BEGIN MATERIAL PROVIDED

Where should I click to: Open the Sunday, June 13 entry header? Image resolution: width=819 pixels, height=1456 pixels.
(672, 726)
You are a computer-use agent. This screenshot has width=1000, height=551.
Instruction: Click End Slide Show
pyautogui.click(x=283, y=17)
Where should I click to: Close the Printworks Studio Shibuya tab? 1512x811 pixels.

END MATERIAL PROVIDED

DIRECTIONS FOR THIS TASK - Print the data word for word.

YOUR SOLUTION -
Where should I click to: Open the Sunday, June 13 entry header? Image resolution: width=819 pixels, height=1456 pixels.
(672, 726)
You are a computer-use agent. This screenshot has width=1000, height=551.
Instruction: Click End Slide Show
pyautogui.click(x=283, y=17)
Where should I click to: Close the Printworks Studio Shibuya tab? 1512x811 pixels.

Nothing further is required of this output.